Starting at the line that contains "You are a computer-use agent.", transcribe each line through the end of the material below, exactly and nothing else, leaving out the pictures.

########################################

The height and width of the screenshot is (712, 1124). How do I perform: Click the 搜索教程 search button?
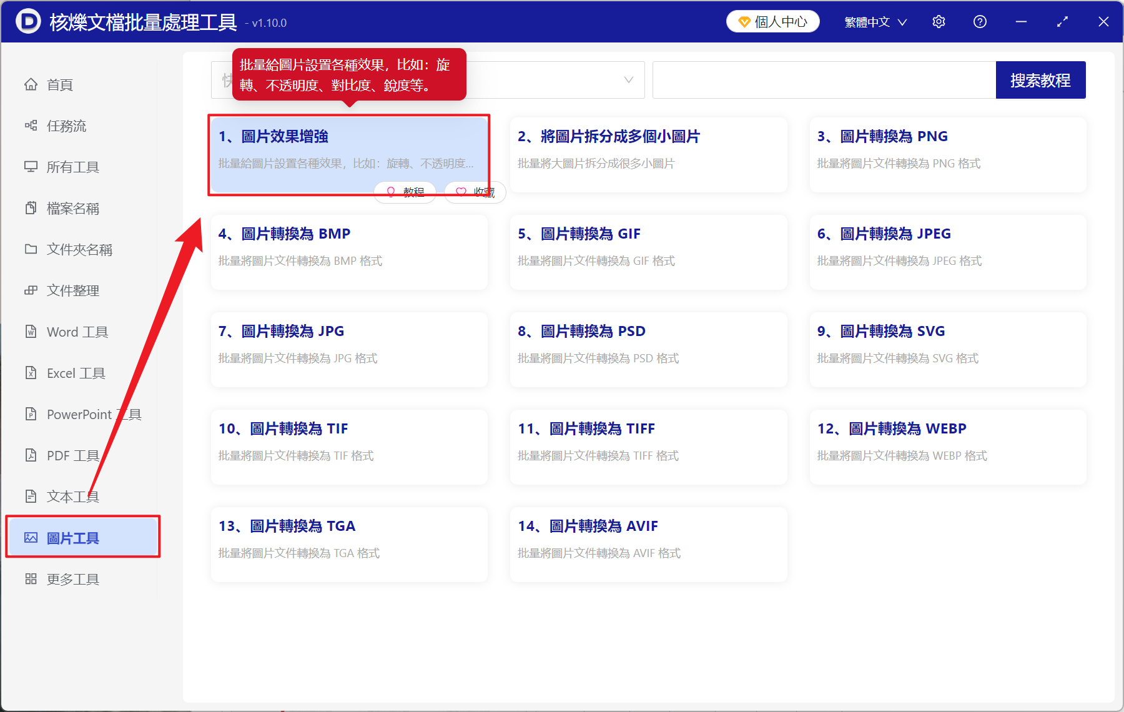[1040, 80]
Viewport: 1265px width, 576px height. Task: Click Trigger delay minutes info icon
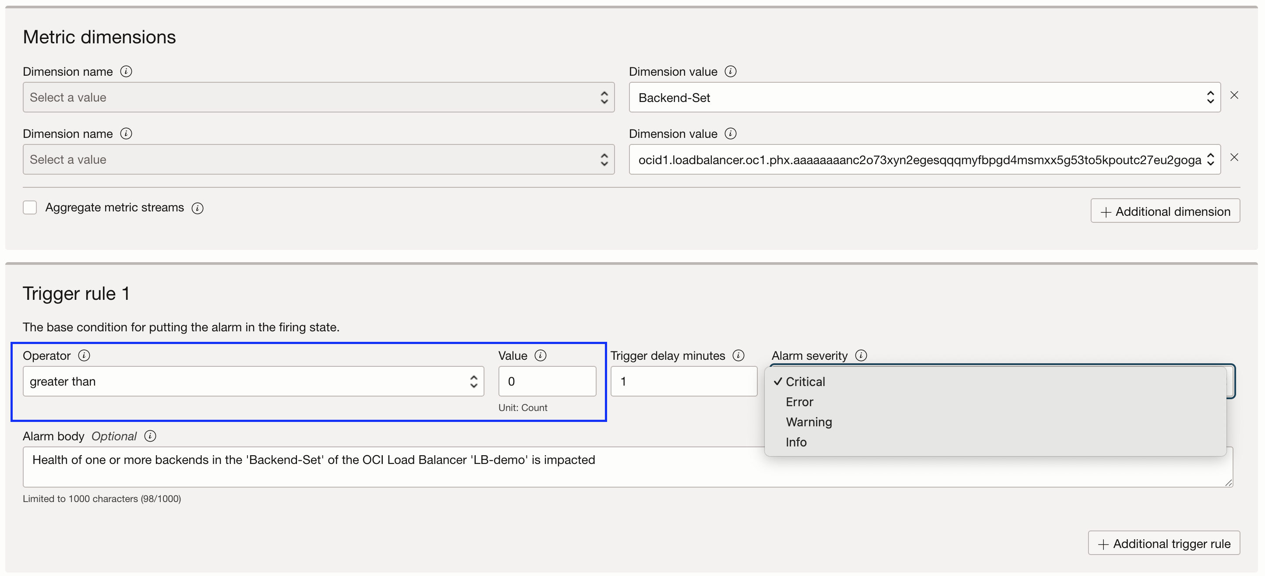[x=738, y=356]
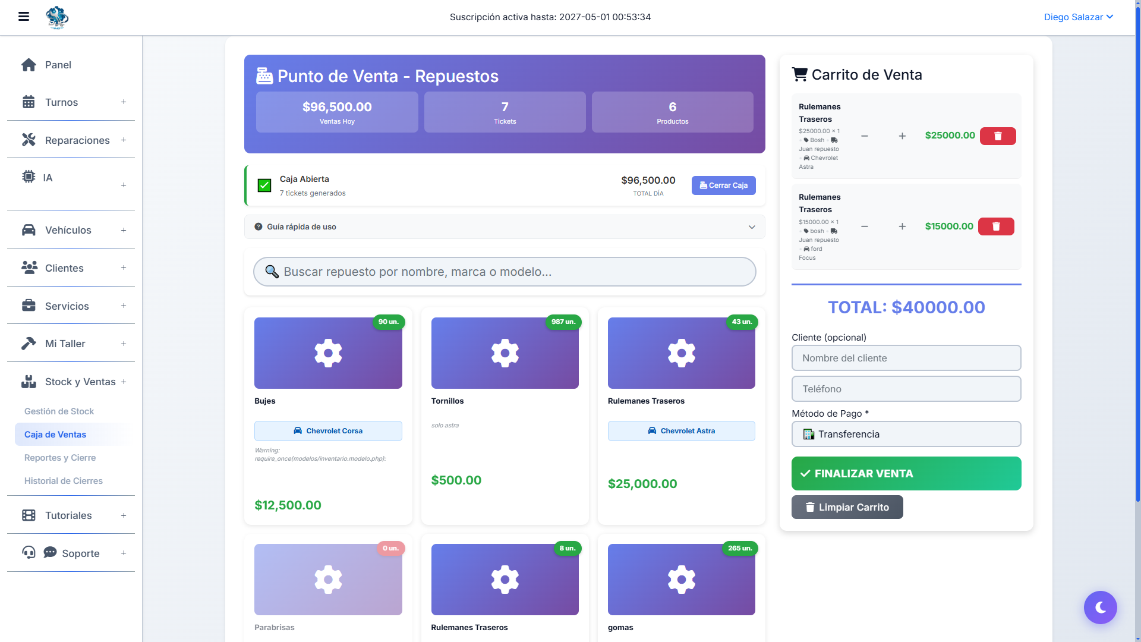Click the workshop logo in header

point(57,17)
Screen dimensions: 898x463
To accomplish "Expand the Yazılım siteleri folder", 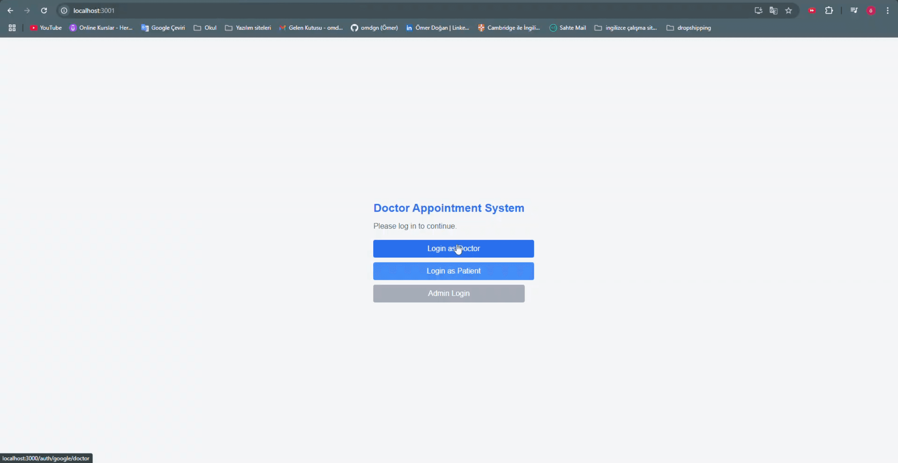I will click(x=248, y=28).
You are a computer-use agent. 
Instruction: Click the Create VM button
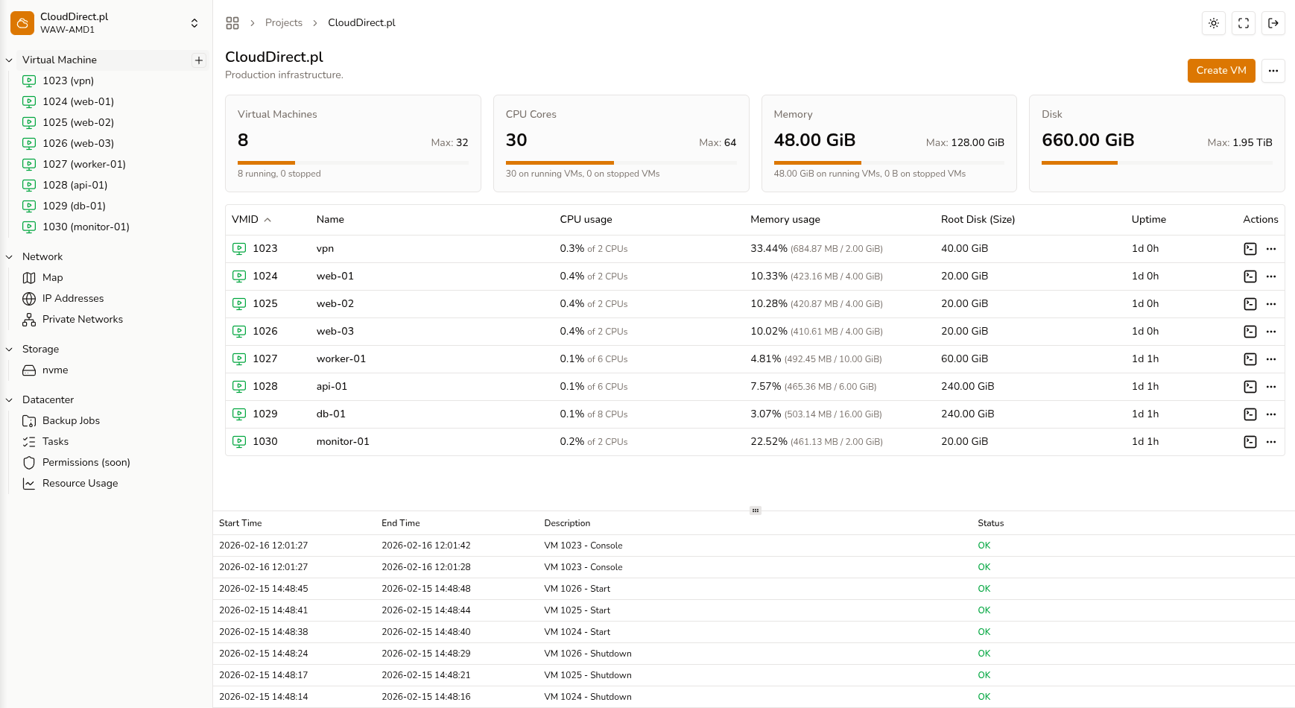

########################################

» Answer box
You are a computer-use agent. 
Instruction: Click the Create VM button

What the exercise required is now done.